**Aim**
Please copy out each of the following lines exactly as it appears, with no changes.

** begin Dataset excerpts **

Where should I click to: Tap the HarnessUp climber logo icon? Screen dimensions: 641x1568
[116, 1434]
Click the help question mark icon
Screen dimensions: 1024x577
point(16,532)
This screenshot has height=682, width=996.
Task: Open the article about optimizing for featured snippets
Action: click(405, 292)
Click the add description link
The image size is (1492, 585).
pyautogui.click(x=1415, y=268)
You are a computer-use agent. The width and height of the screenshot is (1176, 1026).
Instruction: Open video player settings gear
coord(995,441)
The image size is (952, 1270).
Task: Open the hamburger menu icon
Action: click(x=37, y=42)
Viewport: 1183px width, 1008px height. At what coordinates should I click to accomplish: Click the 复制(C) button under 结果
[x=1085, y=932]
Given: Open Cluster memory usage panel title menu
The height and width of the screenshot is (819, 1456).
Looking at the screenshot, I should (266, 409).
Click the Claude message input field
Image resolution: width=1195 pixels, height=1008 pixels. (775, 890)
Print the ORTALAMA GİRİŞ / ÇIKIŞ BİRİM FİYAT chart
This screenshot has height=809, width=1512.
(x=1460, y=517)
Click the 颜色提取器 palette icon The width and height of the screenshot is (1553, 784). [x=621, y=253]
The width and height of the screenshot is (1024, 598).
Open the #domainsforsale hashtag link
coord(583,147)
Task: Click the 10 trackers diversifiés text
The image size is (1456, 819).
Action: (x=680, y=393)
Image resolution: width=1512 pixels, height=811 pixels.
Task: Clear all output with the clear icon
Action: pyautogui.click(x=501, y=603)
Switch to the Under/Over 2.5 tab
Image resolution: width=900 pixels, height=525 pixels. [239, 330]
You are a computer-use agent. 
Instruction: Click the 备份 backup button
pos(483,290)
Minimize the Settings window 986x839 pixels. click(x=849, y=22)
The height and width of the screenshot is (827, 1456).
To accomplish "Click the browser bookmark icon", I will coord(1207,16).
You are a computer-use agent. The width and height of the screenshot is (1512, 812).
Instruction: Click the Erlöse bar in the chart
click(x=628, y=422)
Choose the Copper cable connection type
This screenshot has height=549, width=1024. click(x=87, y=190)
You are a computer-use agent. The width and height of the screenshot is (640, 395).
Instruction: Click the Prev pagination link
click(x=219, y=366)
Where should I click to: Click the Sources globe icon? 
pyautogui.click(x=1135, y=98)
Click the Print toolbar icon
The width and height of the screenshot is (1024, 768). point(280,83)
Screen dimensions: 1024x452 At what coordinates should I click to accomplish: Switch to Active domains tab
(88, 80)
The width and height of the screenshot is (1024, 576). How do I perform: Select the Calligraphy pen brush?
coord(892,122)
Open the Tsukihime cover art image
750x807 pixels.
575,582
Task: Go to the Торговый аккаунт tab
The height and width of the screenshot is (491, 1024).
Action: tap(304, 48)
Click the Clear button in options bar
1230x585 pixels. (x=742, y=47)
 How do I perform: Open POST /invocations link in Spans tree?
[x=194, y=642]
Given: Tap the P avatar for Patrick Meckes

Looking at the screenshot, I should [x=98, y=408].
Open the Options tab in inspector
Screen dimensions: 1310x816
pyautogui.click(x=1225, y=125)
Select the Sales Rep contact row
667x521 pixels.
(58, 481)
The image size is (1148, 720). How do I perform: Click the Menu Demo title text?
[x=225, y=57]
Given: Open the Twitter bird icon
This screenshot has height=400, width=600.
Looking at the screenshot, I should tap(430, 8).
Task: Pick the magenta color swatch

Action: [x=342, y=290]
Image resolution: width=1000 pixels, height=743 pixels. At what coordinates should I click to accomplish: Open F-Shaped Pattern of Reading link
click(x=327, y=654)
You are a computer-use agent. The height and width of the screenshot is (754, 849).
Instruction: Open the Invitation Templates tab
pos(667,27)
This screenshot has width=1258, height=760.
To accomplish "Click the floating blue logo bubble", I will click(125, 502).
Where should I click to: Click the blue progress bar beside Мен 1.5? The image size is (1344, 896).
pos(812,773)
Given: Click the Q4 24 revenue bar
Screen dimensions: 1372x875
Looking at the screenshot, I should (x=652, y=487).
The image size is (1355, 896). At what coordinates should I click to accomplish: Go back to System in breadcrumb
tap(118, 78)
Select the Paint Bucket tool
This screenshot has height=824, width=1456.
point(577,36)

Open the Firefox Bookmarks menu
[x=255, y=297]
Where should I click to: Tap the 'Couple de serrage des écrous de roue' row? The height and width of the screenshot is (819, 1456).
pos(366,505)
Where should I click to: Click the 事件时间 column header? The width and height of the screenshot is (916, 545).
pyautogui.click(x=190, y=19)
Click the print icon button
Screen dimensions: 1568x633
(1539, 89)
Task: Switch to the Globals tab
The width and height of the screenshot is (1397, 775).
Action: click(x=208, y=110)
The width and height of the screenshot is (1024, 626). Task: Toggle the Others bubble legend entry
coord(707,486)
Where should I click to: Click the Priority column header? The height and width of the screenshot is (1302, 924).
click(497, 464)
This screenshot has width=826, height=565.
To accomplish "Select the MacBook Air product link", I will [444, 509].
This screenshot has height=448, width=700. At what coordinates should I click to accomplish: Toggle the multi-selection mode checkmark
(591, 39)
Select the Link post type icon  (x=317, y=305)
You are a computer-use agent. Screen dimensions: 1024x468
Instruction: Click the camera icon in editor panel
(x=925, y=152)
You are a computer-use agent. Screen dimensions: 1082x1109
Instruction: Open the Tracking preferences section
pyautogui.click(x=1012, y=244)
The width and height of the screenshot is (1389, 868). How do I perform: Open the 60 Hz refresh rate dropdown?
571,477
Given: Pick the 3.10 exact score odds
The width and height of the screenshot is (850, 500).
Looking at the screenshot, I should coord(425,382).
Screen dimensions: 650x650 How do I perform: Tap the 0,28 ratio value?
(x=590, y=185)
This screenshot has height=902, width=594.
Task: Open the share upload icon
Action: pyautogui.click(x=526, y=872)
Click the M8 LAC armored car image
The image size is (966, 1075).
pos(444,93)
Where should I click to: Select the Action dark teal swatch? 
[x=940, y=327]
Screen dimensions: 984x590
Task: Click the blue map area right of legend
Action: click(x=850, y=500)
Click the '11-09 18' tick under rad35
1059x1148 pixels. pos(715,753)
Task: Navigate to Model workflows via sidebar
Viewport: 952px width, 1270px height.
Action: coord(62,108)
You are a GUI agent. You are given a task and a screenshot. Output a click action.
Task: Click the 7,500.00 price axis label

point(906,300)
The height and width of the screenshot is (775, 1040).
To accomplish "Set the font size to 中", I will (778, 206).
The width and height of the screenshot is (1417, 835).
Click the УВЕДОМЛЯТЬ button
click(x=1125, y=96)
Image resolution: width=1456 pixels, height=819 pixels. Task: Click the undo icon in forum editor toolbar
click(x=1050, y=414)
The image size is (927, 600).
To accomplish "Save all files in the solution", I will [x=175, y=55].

** end Dataset excerpts **

**Exercise answer**
Where should I click to: Tap the HarnessUp climber logo icon? Screen dimensions: 641x1568
[116, 1434]
Click the help question mark icon
Screen dimensions: 1024x577
point(16,532)
This screenshot has height=682, width=996.
Task: Open the article about optimizing for featured snippets
Action: click(405, 292)
Click the add description link
The image size is (1492, 585).
pyautogui.click(x=1415, y=268)
You are a computer-use agent. The width and height of the screenshot is (1176, 1026).
Instruction: Open video player settings gear
coord(995,441)
The image size is (952, 1270).
Task: Open the hamburger menu icon
Action: click(x=37, y=42)
Viewport: 1183px width, 1008px height. At what coordinates should I click to accomplish: Click the 复制(C) button under 结果
[x=1085, y=932]
Given: Open Cluster memory usage panel title menu
The height and width of the screenshot is (819, 1456).
Looking at the screenshot, I should (266, 409).
Click the Claude message input field
Image resolution: width=1195 pixels, height=1008 pixels. (775, 890)
Print the ORTALAMA GİRİŞ / ÇIKIŞ BİRİM FİYAT chart
This screenshot has height=809, width=1512.
(x=1460, y=517)
Click the 颜色提取器 palette icon The width and height of the screenshot is (1553, 784). [x=621, y=253]
The width and height of the screenshot is (1024, 598).
Open the #domainsforsale hashtag link
coord(583,147)
Task: Click the 10 trackers diversifiés text
The image size is (1456, 819).
Action: (x=680, y=393)
Image resolution: width=1512 pixels, height=811 pixels.
Task: Clear all output with the clear icon
Action: pyautogui.click(x=501, y=603)
Switch to the Under/Over 2.5 tab
Image resolution: width=900 pixels, height=525 pixels. [239, 330]
You are a computer-use agent. 
Instruction: Click the 备份 backup button
pos(483,290)
Minimize the Settings window 986x839 pixels. click(x=849, y=22)
The height and width of the screenshot is (827, 1456).
To accomplish "Click the browser bookmark icon", I will coord(1207,16).
You are a computer-use agent. The width and height of the screenshot is (1512, 812).
Instruction: Click the Erlöse bar in the chart
click(x=628, y=422)
Choose the Copper cable connection type
This screenshot has height=549, width=1024. click(x=87, y=190)
You are a computer-use agent. The width and height of the screenshot is (640, 395).
Instruction: Click the Prev pagination link
click(x=219, y=366)
Where should I click to: Click the Sources globe icon? 
pyautogui.click(x=1135, y=98)
Click the Print toolbar icon
The width and height of the screenshot is (1024, 768). point(280,83)
Screen dimensions: 1024x452 At what coordinates should I click to accomplish: Switch to Active domains tab
(88, 80)
The width and height of the screenshot is (1024, 576). How do I perform: Select the Calligraphy pen brush?
coord(892,122)
Open the Tsukihime cover art image
750x807 pixels.
575,582
Task: Go to the Торговый аккаунт tab
The height and width of the screenshot is (491, 1024).
Action: tap(304, 48)
Click the Clear button in options bar
1230x585 pixels. (x=742, y=47)
 How do I perform: Open POST /invocations link in Spans tree?
[x=194, y=642]
Given: Tap the P avatar for Patrick Meckes

Looking at the screenshot, I should [x=98, y=408].
Open the Options tab in inspector
Screen dimensions: 1310x816
pyautogui.click(x=1225, y=125)
Select the Sales Rep contact row
667x521 pixels.
(58, 481)
The image size is (1148, 720). How do I perform: Click the Menu Demo title text?
[x=225, y=57]
Given: Open the Twitter bird icon
This screenshot has height=400, width=600.
Looking at the screenshot, I should tap(430, 8).
Task: Pick the magenta color swatch

Action: [x=342, y=290]
Image resolution: width=1000 pixels, height=743 pixels. At what coordinates should I click to accomplish: Open F-Shaped Pattern of Reading link
click(x=327, y=654)
You are a computer-use agent. The height and width of the screenshot is (754, 849).
Instruction: Open the Invitation Templates tab
pos(667,27)
This screenshot has width=1258, height=760.
To accomplish "Click the floating blue logo bubble", I will click(125, 502).
Where should I click to: Click the blue progress bar beside Мен 1.5? The image size is (1344, 896).
pos(812,773)
Given: Click the Q4 24 revenue bar
Screen dimensions: 1372x875
Looking at the screenshot, I should (x=652, y=487).
The image size is (1355, 896). At what coordinates should I click to accomplish: Go back to System in breadcrumb
tap(118, 78)
Select the Paint Bucket tool
This screenshot has height=824, width=1456.
point(577,36)

Open the Firefox Bookmarks menu
[x=255, y=297]
Where should I click to: Tap the 'Couple de serrage des écrous de roue' row? The height and width of the screenshot is (819, 1456).
pos(366,505)
Where should I click to: Click the 事件时间 column header? The width and height of the screenshot is (916, 545).
pyautogui.click(x=190, y=19)
Click the print icon button
Screen dimensions: 1568x633
(1539, 89)
Task: Switch to the Globals tab
The width and height of the screenshot is (1397, 775).
Action: click(x=208, y=110)
The width and height of the screenshot is (1024, 626). Task: Toggle the Others bubble legend entry
coord(707,486)
Where should I click to: Click the Priority column header? The height and width of the screenshot is (1302, 924).
click(497, 464)
This screenshot has width=826, height=565.
To accomplish "Select the MacBook Air product link", I will [444, 509].
This screenshot has height=448, width=700. At what coordinates should I click to accomplish: Toggle the multi-selection mode checkmark
(591, 39)
Select the Link post type icon  (x=317, y=305)
You are a computer-use agent. Screen dimensions: 1024x468
Instruction: Click the camera icon in editor panel
(x=925, y=152)
You are a computer-use agent. Screen dimensions: 1082x1109
Instruction: Open the Tracking preferences section
pyautogui.click(x=1012, y=244)
The width and height of the screenshot is (1389, 868). How do I perform: Open the 60 Hz refresh rate dropdown?
571,477
Given: Pick the 3.10 exact score odds
The width and height of the screenshot is (850, 500).
Looking at the screenshot, I should coord(425,382).
Screen dimensions: 650x650 How do I perform: Tap the 0,28 ratio value?
(x=590, y=185)
This screenshot has height=902, width=594.
Task: Open the share upload icon
Action: pyautogui.click(x=526, y=872)
Click the M8 LAC armored car image
The image size is (966, 1075).
pos(444,93)
Where should I click to: Select the Action dark teal swatch? 
[x=940, y=327]
Screen dimensions: 984x590
Task: Click the blue map area right of legend
Action: click(x=850, y=500)
Click the '11-09 18' tick under rad35
1059x1148 pixels. pos(715,753)
Task: Navigate to Model workflows via sidebar
Viewport: 952px width, 1270px height.
Action: coord(62,108)
You are a GUI agent. You are given a task and a screenshot. Output a click action.
Task: Click the 7,500.00 price axis label

point(906,300)
The height and width of the screenshot is (775, 1040).
To accomplish "Set the font size to 中", I will (778, 206).
The width and height of the screenshot is (1417, 835).
Click the УВЕДОМЛЯТЬ button
click(x=1125, y=96)
Image resolution: width=1456 pixels, height=819 pixels. Task: Click the undo icon in forum editor toolbar
click(x=1050, y=414)
The image size is (927, 600).
To accomplish "Save all files in the solution", I will [x=175, y=55].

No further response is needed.